Seseorang dapat menanggapi tuntutan orang lain, namun tidak seorang pun dapat membatalkan keinginan orang lain (walaupun mereka dapat membatalkannya atau memfagositnya). Justru pembedaan dan pergeseran tuntutan ini memungkinkan kita untuk memahami  subjek hasrat selalu dapat lolos dari pembatalan yang lain. Masuknya hasrat adalah penegasan hasrat sebagai pendukung pemotongan. Jika tidak ada yang terpotong atau hilang, itu karena "kelinci sudah ada di dapur" kata Lacan.

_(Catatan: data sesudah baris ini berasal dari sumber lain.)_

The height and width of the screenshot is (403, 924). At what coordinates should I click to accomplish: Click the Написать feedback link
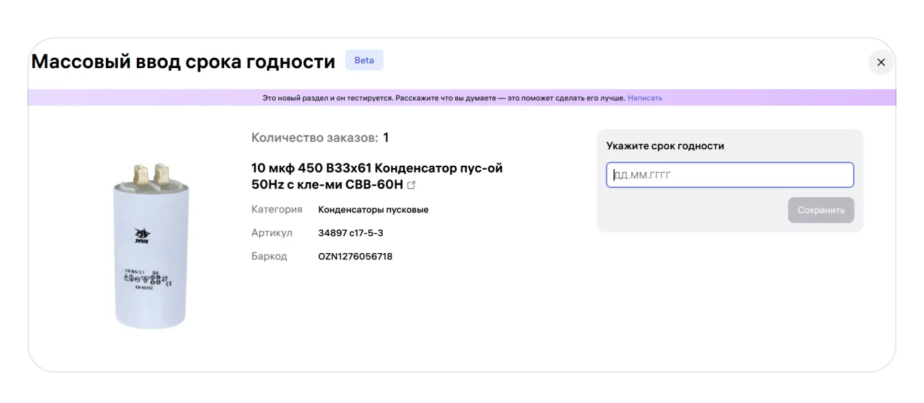click(x=644, y=98)
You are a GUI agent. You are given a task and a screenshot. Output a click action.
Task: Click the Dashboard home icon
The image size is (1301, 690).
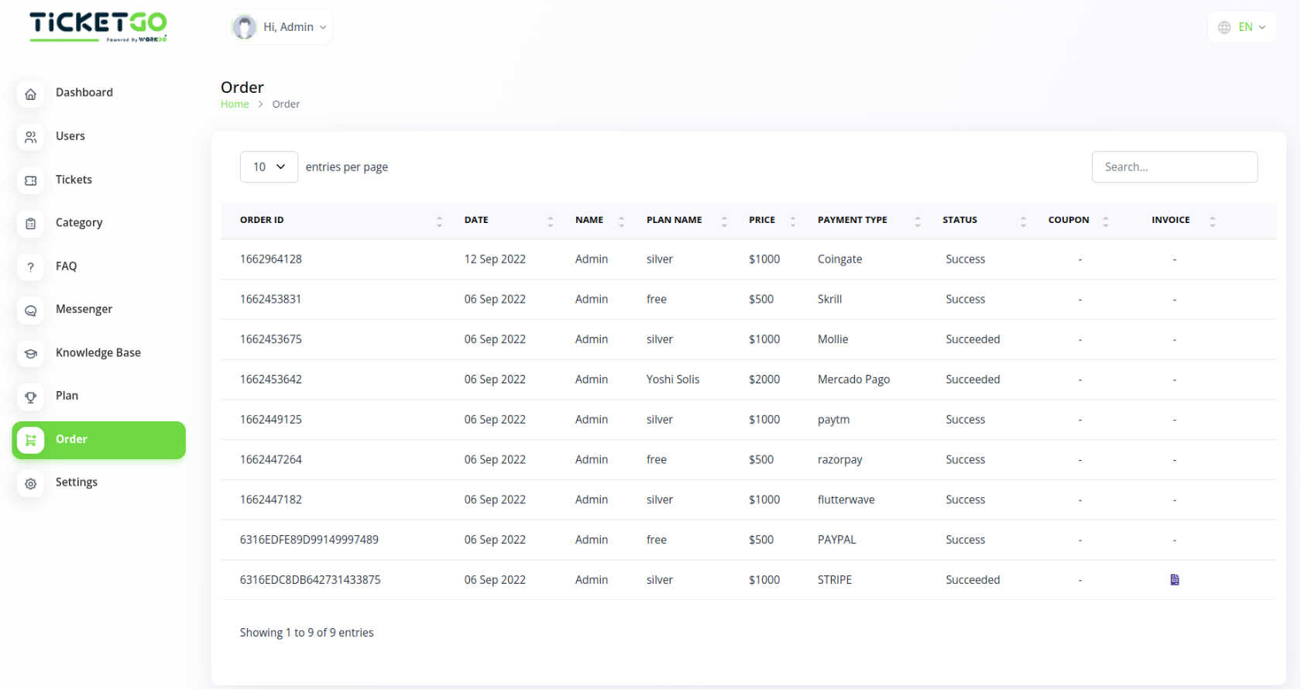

Tidak ada orang lain yang dapat mengenalinya, karena setiap subjek bersalah, bahkan kesadarannya sendiri pun bersalah. Sesuatu selalu hilang tanpa disimbolkan. Kita kemudian harus melihat bagaimana subjek hasrat diartikulasikan dengan kehilangan dan kegagalan untuk mengenalinya. sementara setiap subjek bersalah, bahkan kesadarannya sendiri.
Sesuatu selalu hilang tanpa disimbolkan. Kita kemudian harus melihat bagaimana subjek hasrat diartikulasikan dengan kehilangan dan kegagalan untuk mengenalinya. sementara setiap subjek bersalah, bahkan kesadarannya sendiri. Sesuatu selalu hilang tanpa disimbolkan. Kita kemudian harus melihat bagaimana subjek hasrat diartikulasikan dengan kehilangan dan kegagalan untuk mengenalinya.